Mayor Lori Lightfoot announces 15 percent drop in city carbon emissions

Mark Rivera Image
Sunday, February 9, 2020
Mayor Lori Lightfoot announces 15 percent drop in city carbon emissions
The mayor's office is marking a milestone for the city of Chicago, a 15% reduction in carbon emissions from 2005 to 2017.

CHICAGO (WLS) -- Mayor Lori Lightfoot is is marking a milestone for the city of Chicago: a 15% reduction in carbon emissions from 2005 to 2017.

According to the city and a new Greenhouse Gas Inventory Report, those results represent the equivalent of taking more than 1 million passenger vehicles off of the road for a year, or eliminating the energy used to power nearly 654,000 homes for a year.

"Solving our climate change problems is the moral, the business, the economic, the environmental challenge of our generation," said Environmental Law and Policy Center Executive Director Howard Learner.

Learner said right now is an opportunity for Chicago to shine on the world stage.

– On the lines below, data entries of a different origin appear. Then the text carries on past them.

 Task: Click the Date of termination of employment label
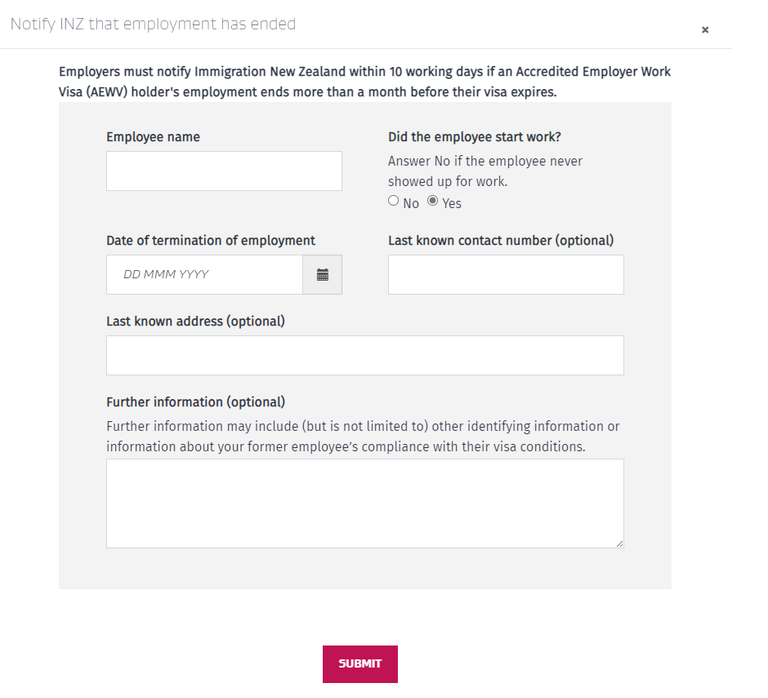pyautogui.click(x=211, y=241)
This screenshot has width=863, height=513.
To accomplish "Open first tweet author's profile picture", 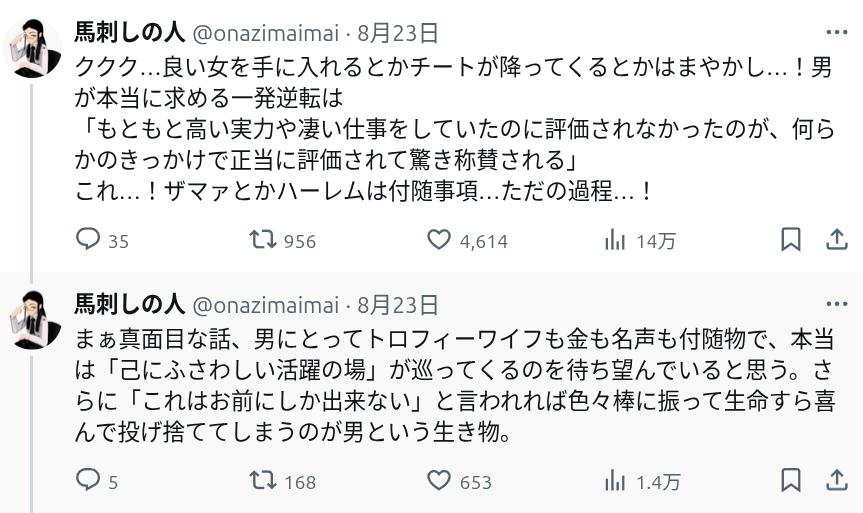I will pos(33,46).
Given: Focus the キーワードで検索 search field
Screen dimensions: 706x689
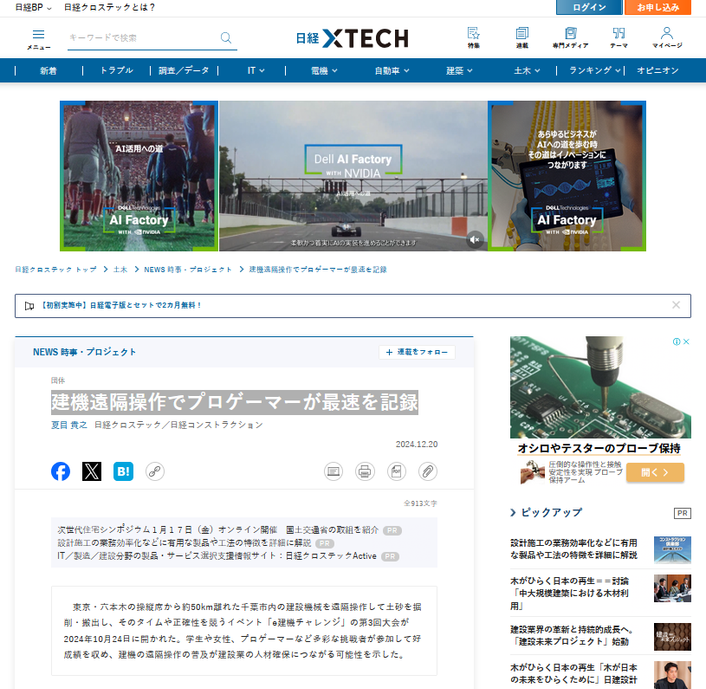Looking at the screenshot, I should (140, 38).
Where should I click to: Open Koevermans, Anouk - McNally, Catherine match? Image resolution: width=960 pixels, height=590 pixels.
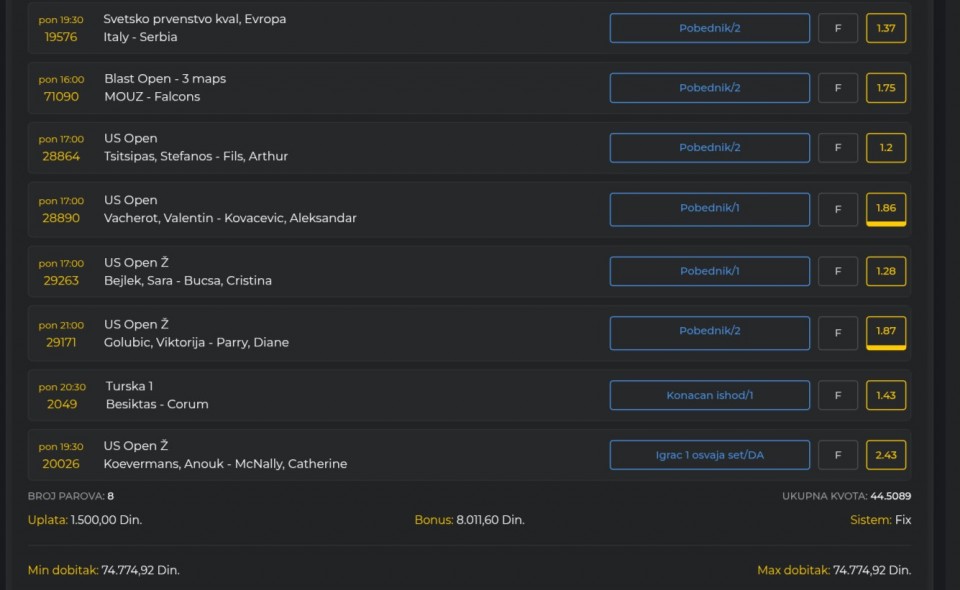(x=225, y=464)
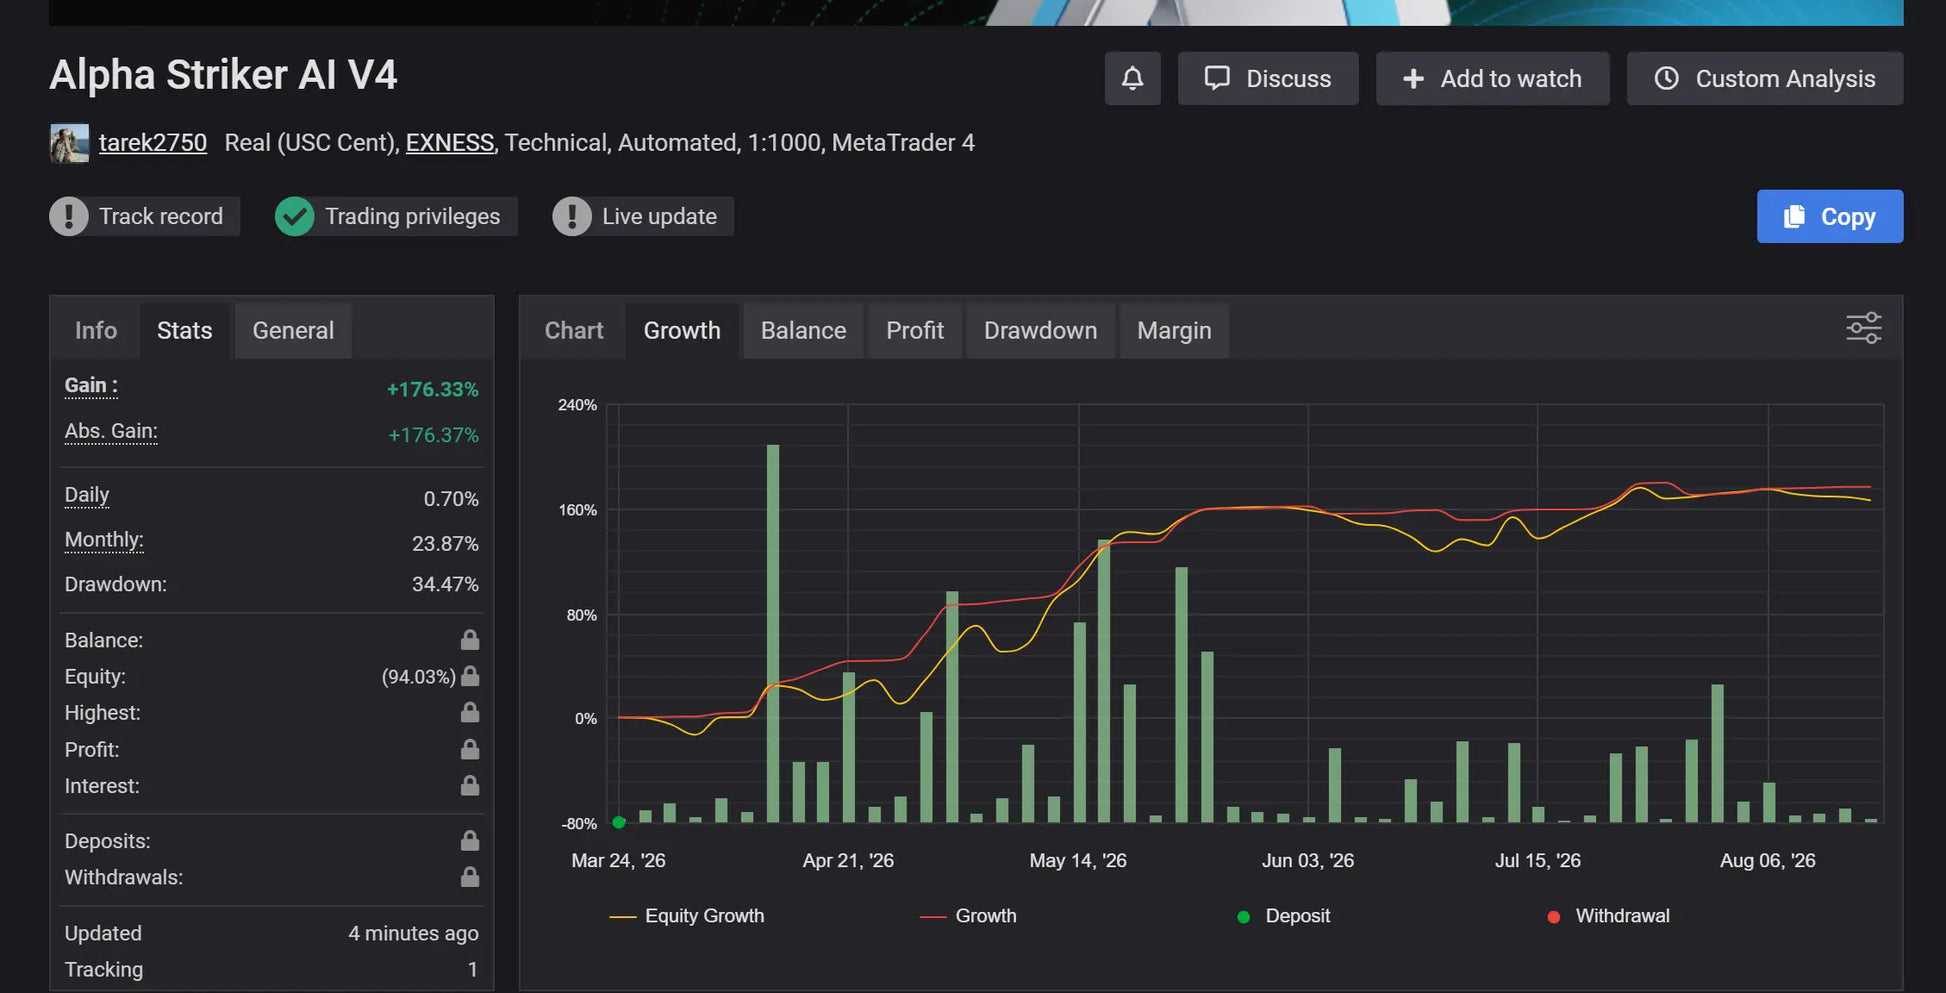
Task: Click the Track record warning badge
Action: [145, 216]
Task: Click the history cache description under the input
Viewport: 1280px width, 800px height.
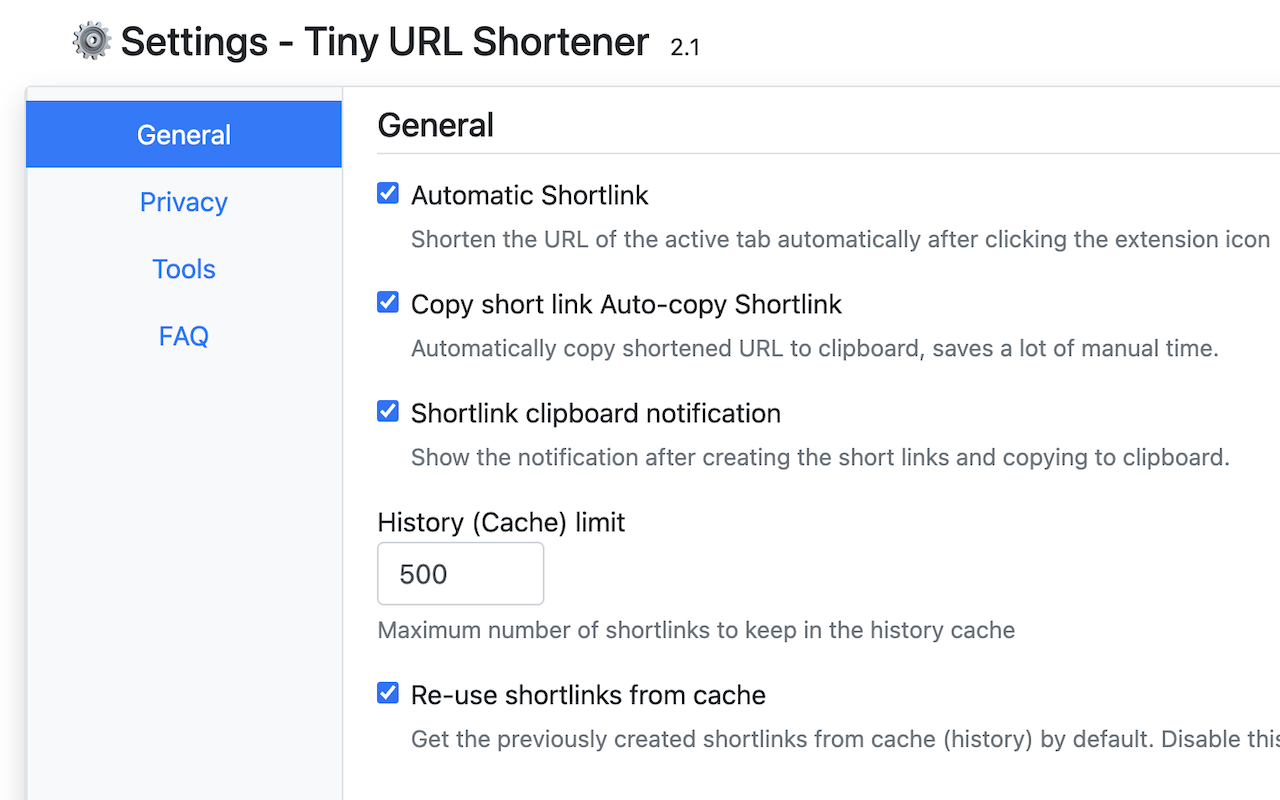Action: click(x=696, y=630)
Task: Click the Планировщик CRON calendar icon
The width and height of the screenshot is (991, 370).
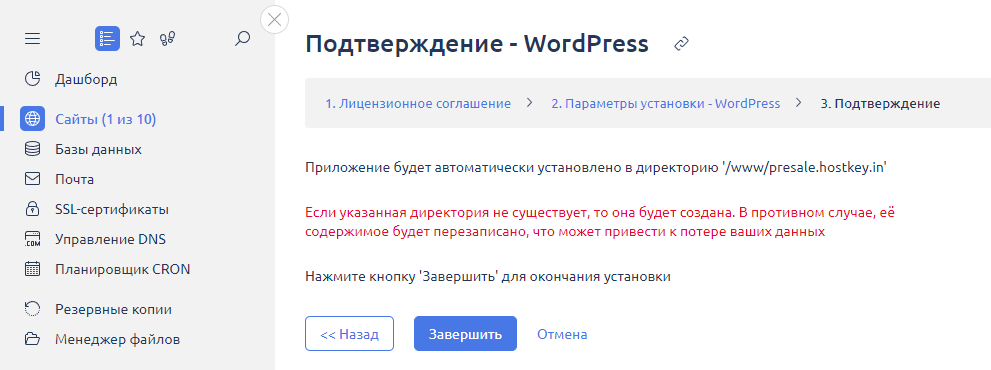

"This is the time and place for cities and states - Chicago, Illinois, the other Great Lake cities and states - to step up," he said. "We ought to be an active part of innovative solutions achieving progress."

And according to Learner, a big contributor to that 15% drop was the closing of the Fisk and Crawford Coal power plants in Pilsen and Little Village.

"Those were the single biggest individual sources of carbon pollution. When those shut down, that lead to a serious reduction of greenhouse gas and other pollution," he said.

Now, the city is buying more renewable energy.

According to the mayor's office, the city is purchasing renewable energy credits for City Hall, the Chicago Cultural Center, and Harold Washington Library, as well as other city buildings, to reduce their reliance on fossil fuels, working to make electricity for Chicago's municipal buildings renewable by 2025.

"We need cities like Chicago to step up with serious progress," Learner said.